9. The system of claim 1, wherein the controller is configured to control the flow from the source based on user selection of the source, the user selection received via an electronic application on a mobile user device.

10. The system of claim 1, further comprising a user interface operatively coupled to the controller and/or at least partially included in the controller, the user interface configured to receive information from and provide information to the user.

11. The system of claim 10, wherein the user interface comprises an electronic application on a mobile user device associated with the user.

12. The system of claim 10, wherein the information received from, or provided to, the user comprises a radio frequency identification (RFID) associated with the user.

13. The system of claim 10, wherein the information received from, or provided to, the user comprises an age of the user.

14. The system of claim 10, wherein the information received from, or provided to, the user comprises a virtual identification of the user.

15. The system of claim 10, wherein the information received from, or provided to, the user comprises user credit card information.

16. The system of claim 10, wherein the information received from, or provided to, the user comprises a QR code.

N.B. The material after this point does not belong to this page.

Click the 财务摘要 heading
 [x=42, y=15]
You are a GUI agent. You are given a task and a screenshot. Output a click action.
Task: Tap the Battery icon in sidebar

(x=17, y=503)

17. The system of claim 10, wherein the information received from, or provided to, the user comprises a beverage menu comprising one or more beverages for selection by the user.

18. The system of claim 10, wherein the information received from, or provided to, the user comprises an instruction to begin pouring a given beverage.

19. The system of claim 10, wherein the information received from, or provided to, the user comprises a charge for an amount of the beverage dispensed.

20. The system of claim 10, wherein the information received from, or provided to, the user comprises a receipt for the charged amount, a phone number of the user, an email address of the user, and/or a address of a physical location where the system is located.

21. The system of claim 1, wherein the controller is alternatively configured to dispense then flush by: releasing the flow from the source via the first and/or second valves;determining that the flow from the source has reached the dispenser based on the pressure of the source, and/or the length of the tubing between the source and the dispenser to facilitate dispensing of the flow from the source through the dispenser; andresponsive to completion of dispensing, closing and opening the second valve and the first valve to re-fill the tubing with the first flushing fluid from the first flushing fluid supply.